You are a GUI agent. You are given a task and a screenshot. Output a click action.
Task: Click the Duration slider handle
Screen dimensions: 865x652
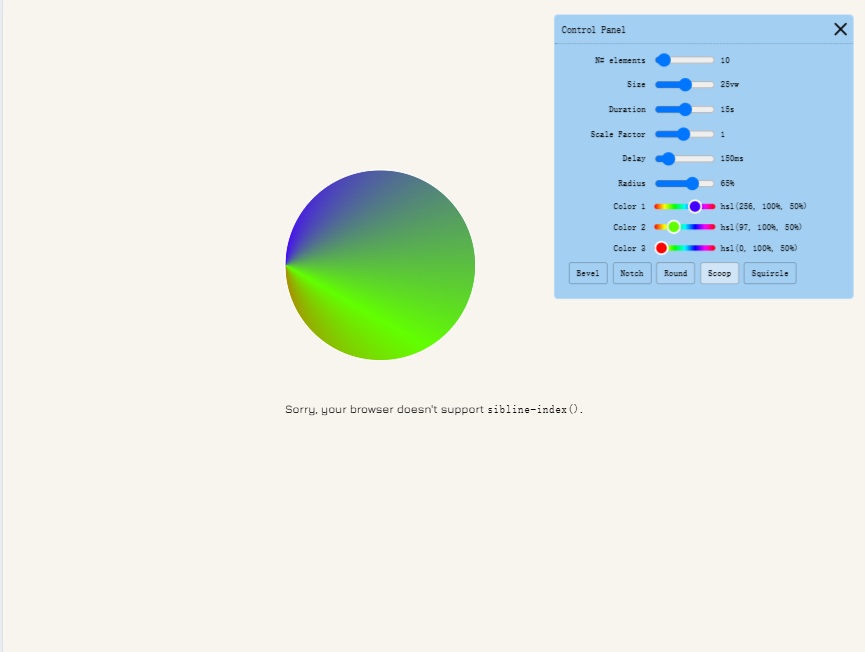point(685,109)
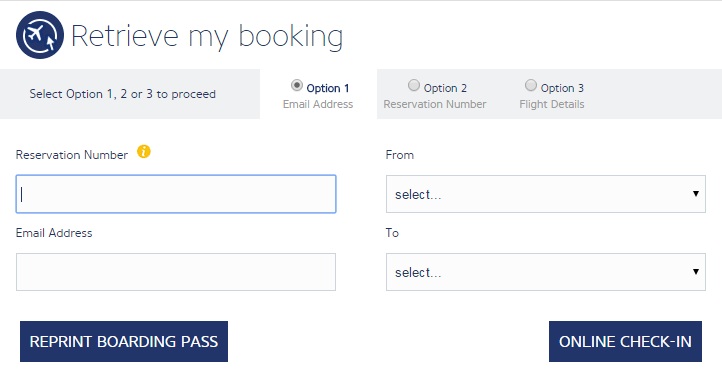Click the arrow on the From select box
Viewport: 722px width, 371px height.
point(696,194)
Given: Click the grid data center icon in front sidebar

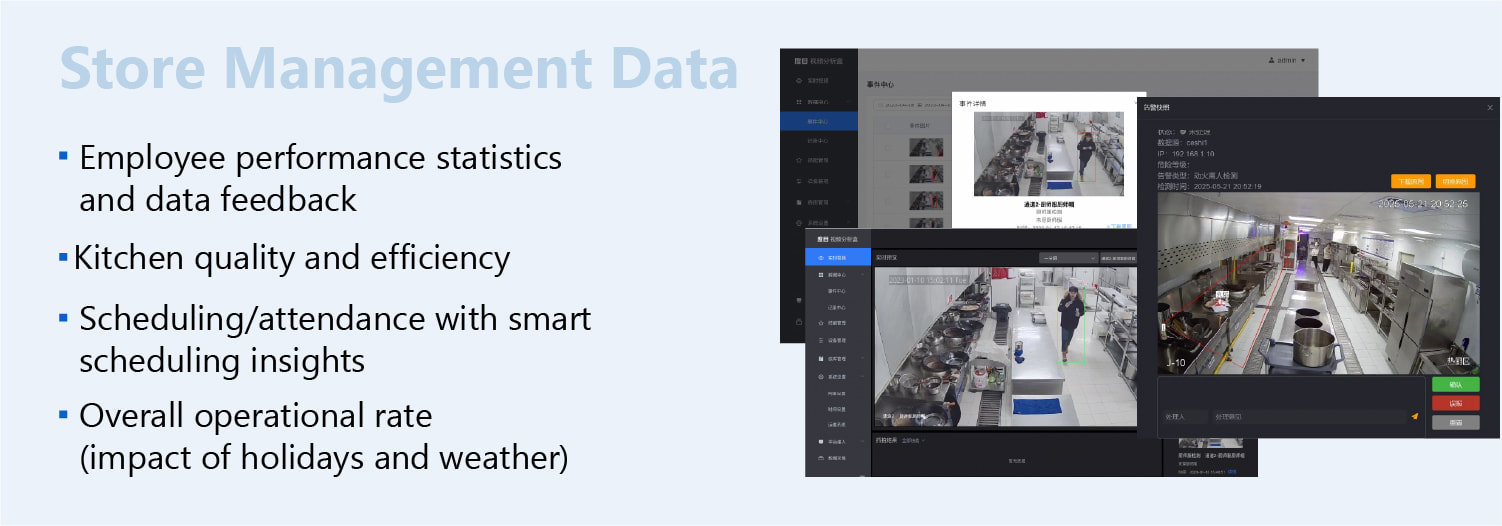Looking at the screenshot, I should [x=821, y=275].
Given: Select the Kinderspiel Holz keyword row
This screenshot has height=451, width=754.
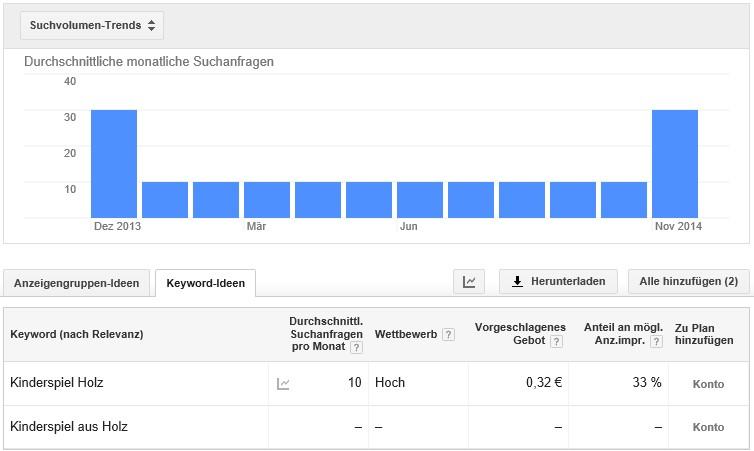Looking at the screenshot, I should (x=376, y=383).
-*-
Could you copy out every line of the material above word for word, leaving out the pictures?

Answer for the task »
You are a GUI agent. You are given a task and a screenshot. Output a click action.
Task: Click the Duration slider handle
Screen dimensions: 865x652
point(685,109)
Click the arrow on the From select box
Viewport: 722px width, 371px height.
point(696,194)
Given: Click the grid data center icon in front sidebar

Looking at the screenshot, I should [x=821, y=275].
Given: Select the Kinderspiel Holz keyword row
This screenshot has height=451, width=754.
Looking at the screenshot, I should (x=376, y=383).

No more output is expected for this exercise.